# [EXERCISE BRIEF]
Recast the lines from the start of the records through the line containing "Screen dimensions: 1568x784", inclusive, as a JSON list of strings with one string per line, leaving out blank lines.

*** SOURCE RECORDS ***

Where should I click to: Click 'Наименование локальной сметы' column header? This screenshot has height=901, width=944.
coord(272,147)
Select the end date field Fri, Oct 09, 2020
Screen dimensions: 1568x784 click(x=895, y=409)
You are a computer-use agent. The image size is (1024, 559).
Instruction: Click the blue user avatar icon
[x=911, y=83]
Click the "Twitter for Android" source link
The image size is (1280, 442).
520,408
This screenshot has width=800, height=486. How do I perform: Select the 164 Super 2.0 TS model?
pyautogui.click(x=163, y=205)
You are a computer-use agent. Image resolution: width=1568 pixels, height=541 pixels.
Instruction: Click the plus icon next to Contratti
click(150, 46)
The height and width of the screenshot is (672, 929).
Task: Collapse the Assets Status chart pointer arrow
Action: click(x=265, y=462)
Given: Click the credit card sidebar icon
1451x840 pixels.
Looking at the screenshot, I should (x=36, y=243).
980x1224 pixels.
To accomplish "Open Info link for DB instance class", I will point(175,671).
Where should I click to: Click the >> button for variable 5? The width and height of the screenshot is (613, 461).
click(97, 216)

***

# [SOLUTION TO THIS EXERCISE]
[
  "Where should I click to: Click 'Наименование локальной сметы' column header? This screenshot has height=901, width=944.",
  "coord(272,147)",
  "Select the end date field Fri, Oct 09, 2020",
  "Screen dimensions: 1568x784 click(x=895, y=409)"
]